Issue (i): Whether the notification fixing minimum c.i.f. value for import of betel nuts was issued without jurisdiction by the DGFT in view of the bar on delegation under the Foreign Trade (Development and Regulation) Act, 1992, or whether it was a Central Government notification authenticated through the DGFT.
Analysis: The statutory scheme vests the power to frame foreign trade policy and to issue orders restricting or regulating imports in the Central Government under Sections 3 and 5, while Section 6(3) forbids delegation of those powers to the DGFT. The notification itself stated that it was issued by the Central Government in exercise of Section 5 read with the foreign trade policy, and the DGFT's role was only authentication under the constitutional business and authentication rules. On that footing, the issuance was treated as an act of the Central Government and not an exercise of delegated statutory power by the DGFT.
Conclusion: The notification was not invalid for want of jurisdiction, and the objection based on Section 6(3) failed.
Issue (ii): Whether the Central Government could validly impose such import restriction and price fixation under the Foreign Trade (Development and Regulation) Act, 1992 instead of proceeding only under the Customs Act, 1962 and the Customs Tariff Act, 1975.
Analysis: Section 3(2) confers wide power on the Central Government to prohibit, restrict, or regulate imports, and Section 3(3) ensures that such orders operate with the effect contemplated by the Customs Act, 1962. The foreign trade law was read as a composite regulatory scheme, and the customs enactments were held to apply mutatis mutandis once a restriction was imposed under the foreign trade power.
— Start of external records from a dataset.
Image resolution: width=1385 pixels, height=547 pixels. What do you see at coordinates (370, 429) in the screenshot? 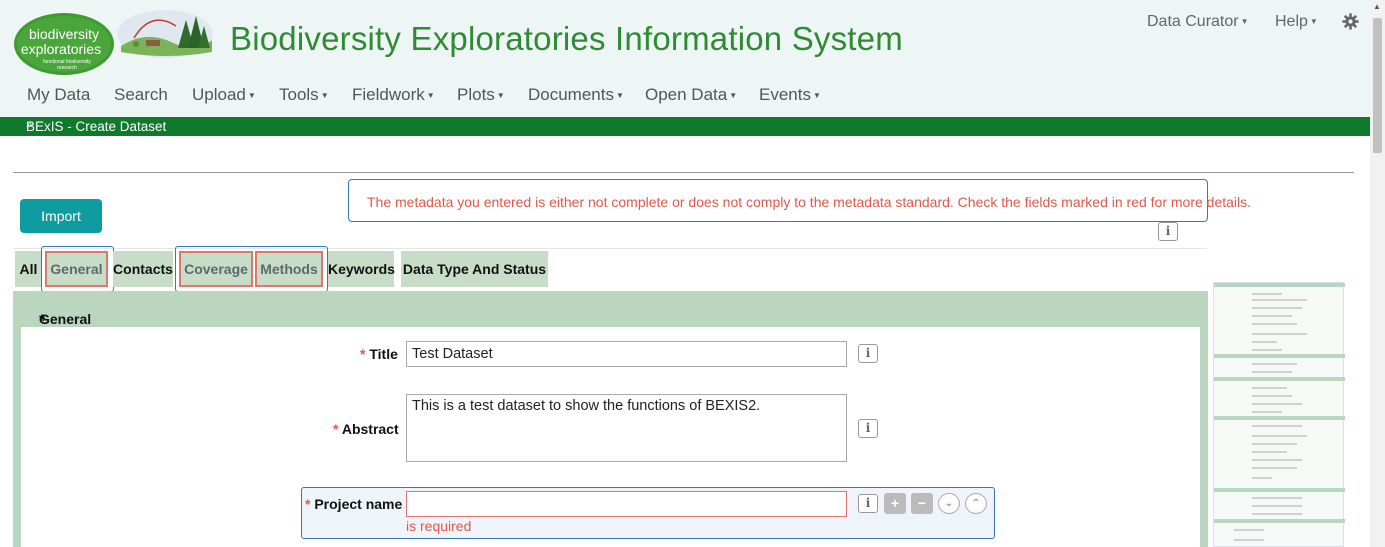
I see `abstract-label-text: Abstract` at bounding box center [370, 429].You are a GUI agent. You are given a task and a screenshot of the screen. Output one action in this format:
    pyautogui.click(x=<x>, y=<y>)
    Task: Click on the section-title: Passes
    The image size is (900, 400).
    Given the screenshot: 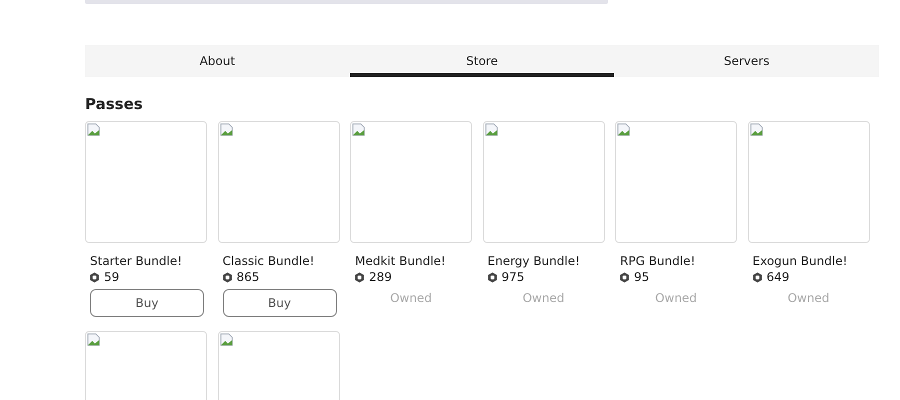 What is the action you would take?
    pyautogui.click(x=114, y=105)
    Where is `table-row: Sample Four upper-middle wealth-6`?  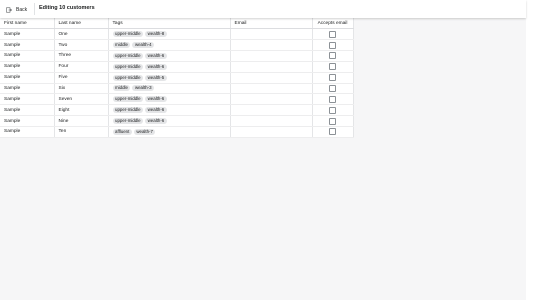 table-row: Sample Four upper-middle wealth-6 is located at coordinates (177, 67).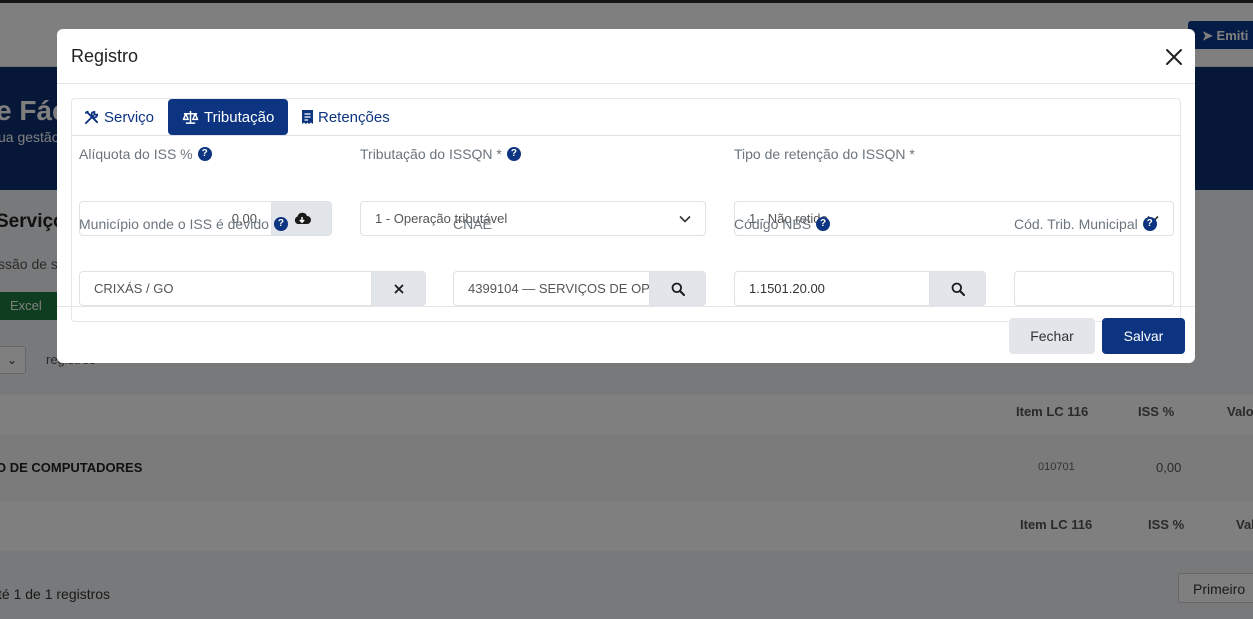  Describe the element at coordinates (1144, 336) in the screenshot. I see `save-button: Salvar` at that location.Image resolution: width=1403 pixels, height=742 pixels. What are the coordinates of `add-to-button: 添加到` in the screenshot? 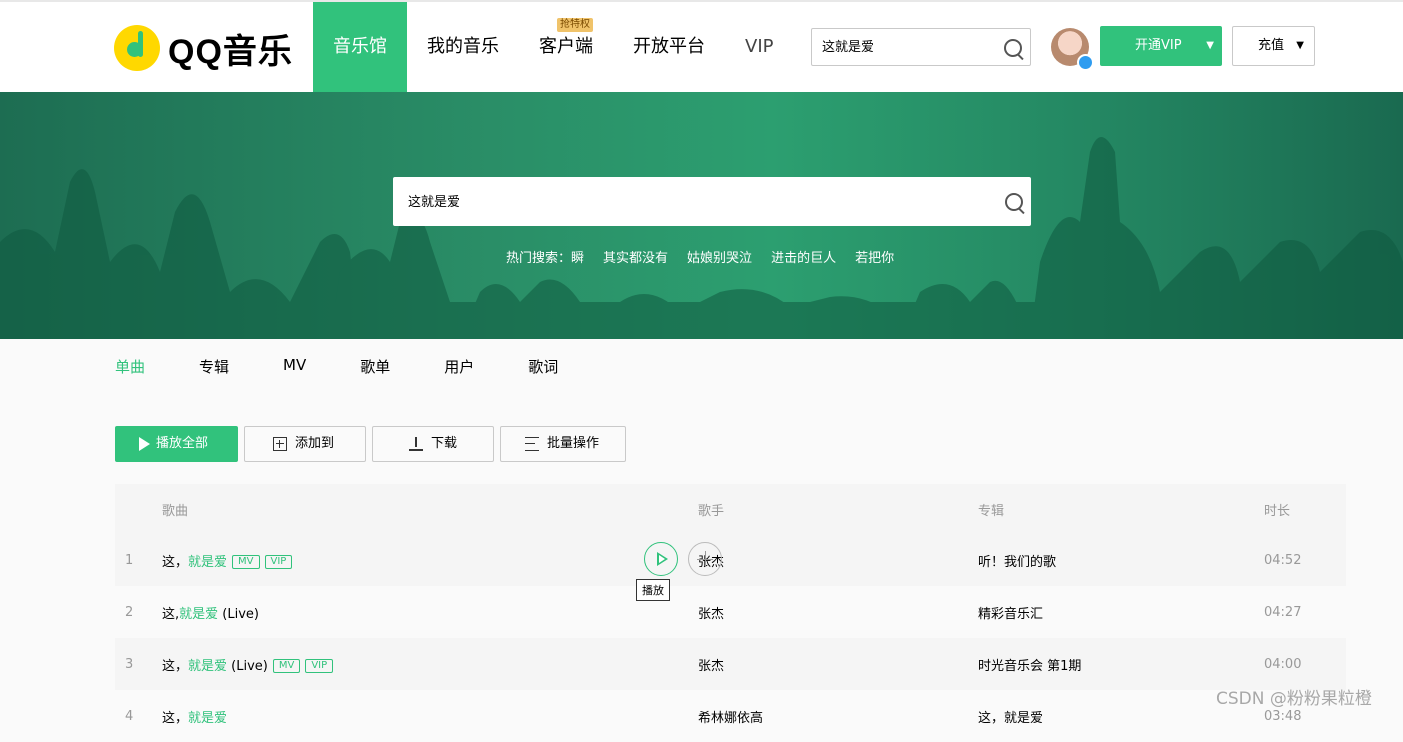 It's located at (305, 444). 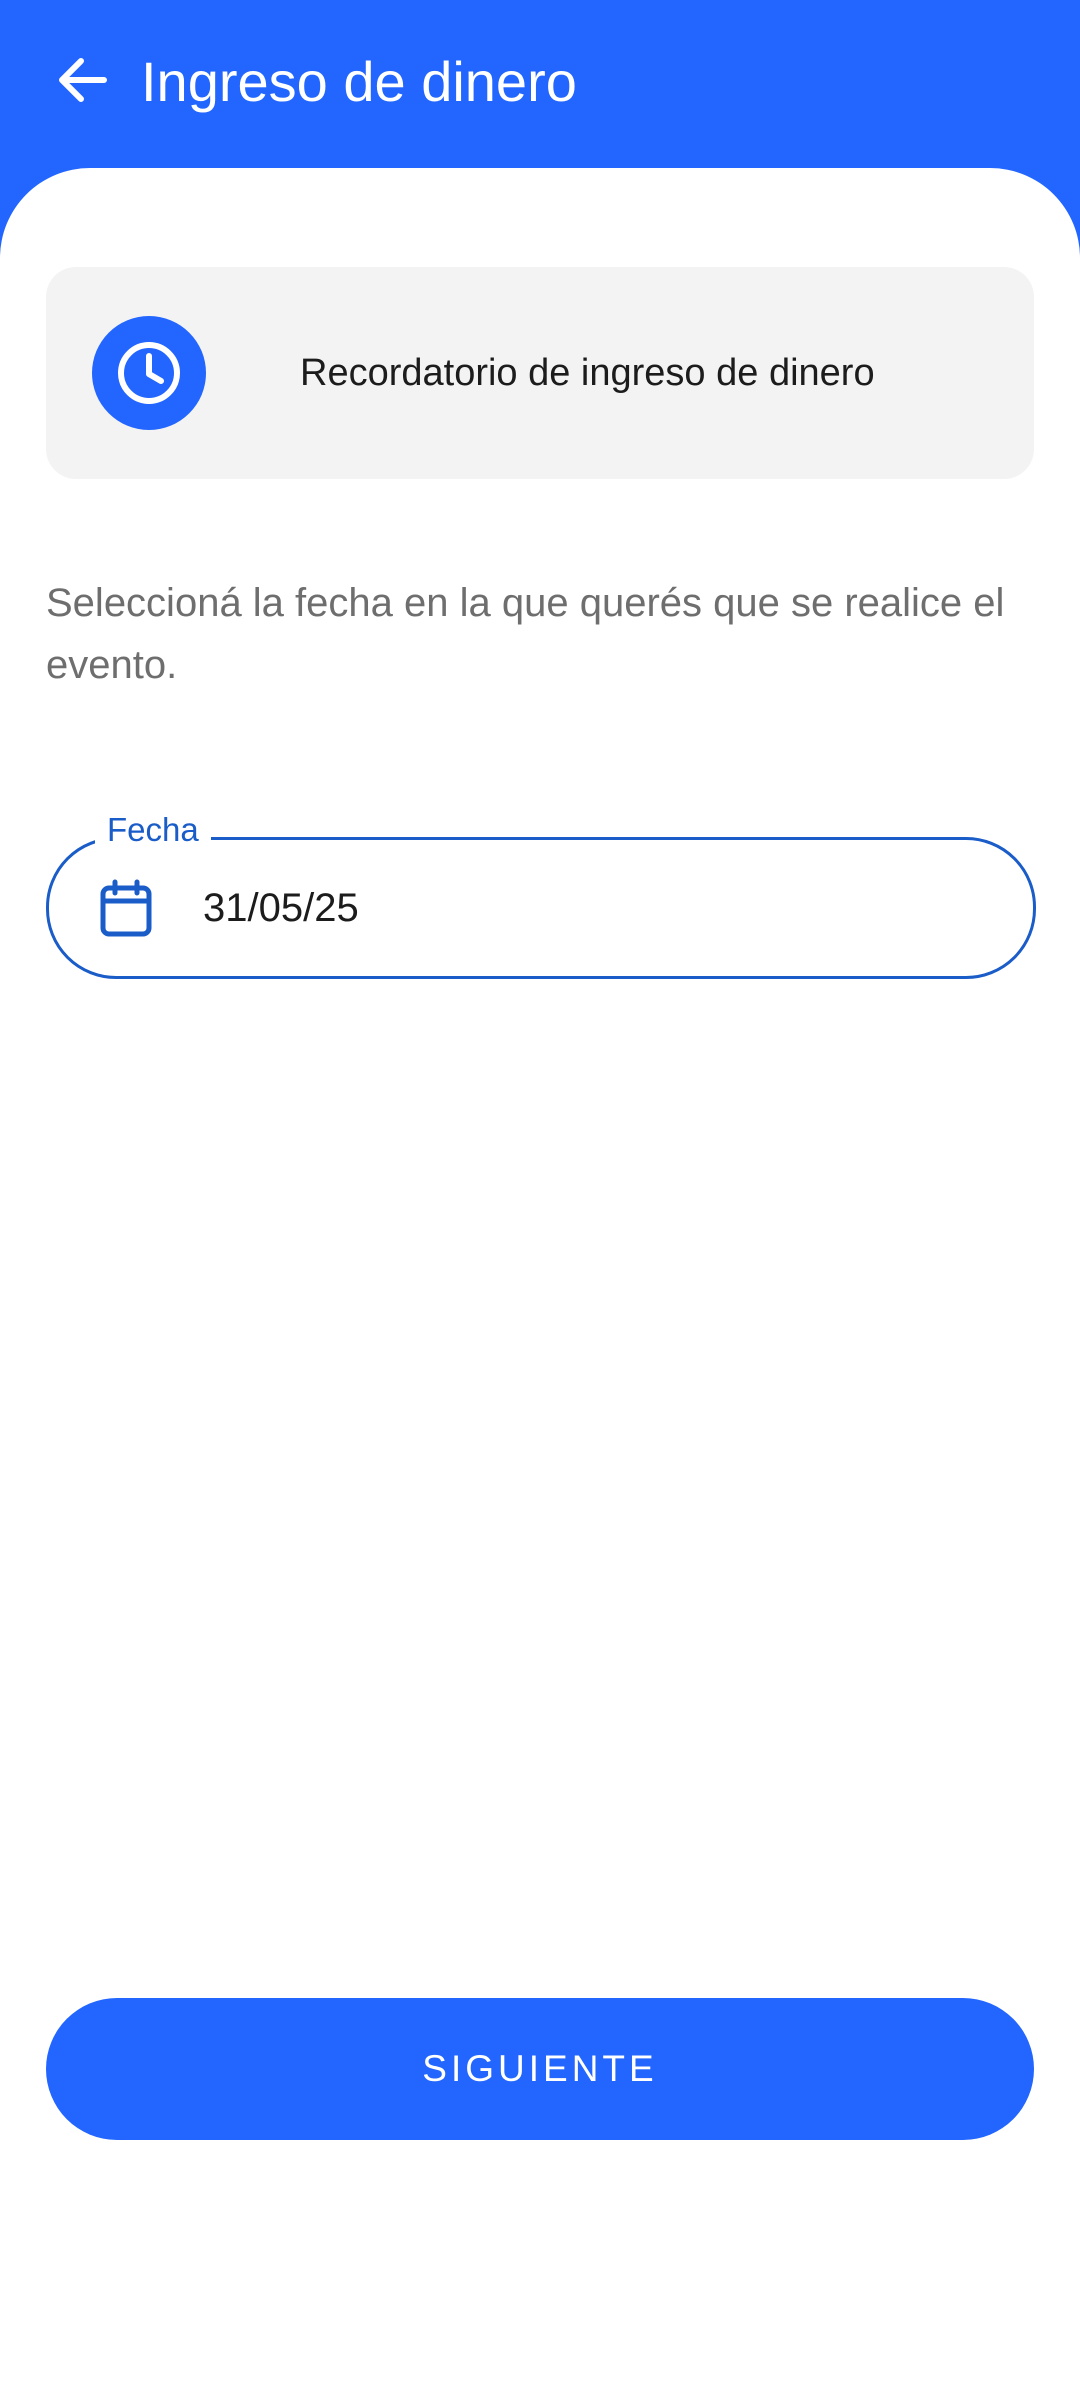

The Court held that the principle of lex specialis derogat legi generali did not displace the Central Government's authority under the foreign trade legislation, and the policy decision was also supported by relevant data and materials.
Conclusion: The Central Government was competent to impose the restriction under the Foreign Trade (Development and Regulation) Act, 1992, and recourse solely to the Customs Act, 1962 or the Customs Tariff Act, 1975 was not necessary.
Final Conclusion: The common order of the Single Judge was set aside, the writ petitions were dismissed, and the import restriction notification was upheld as a valid policy measure of the Central Government.
Ratio Decidendi: A notification expressed to be issued by the Central Government and authenticated by the DGFT is valid notwithstanding the bar on delegation, and the Central Government's power under the foreign trade law to restrict imports operates as a composite scheme to which the customs law applies mutatis mutandis.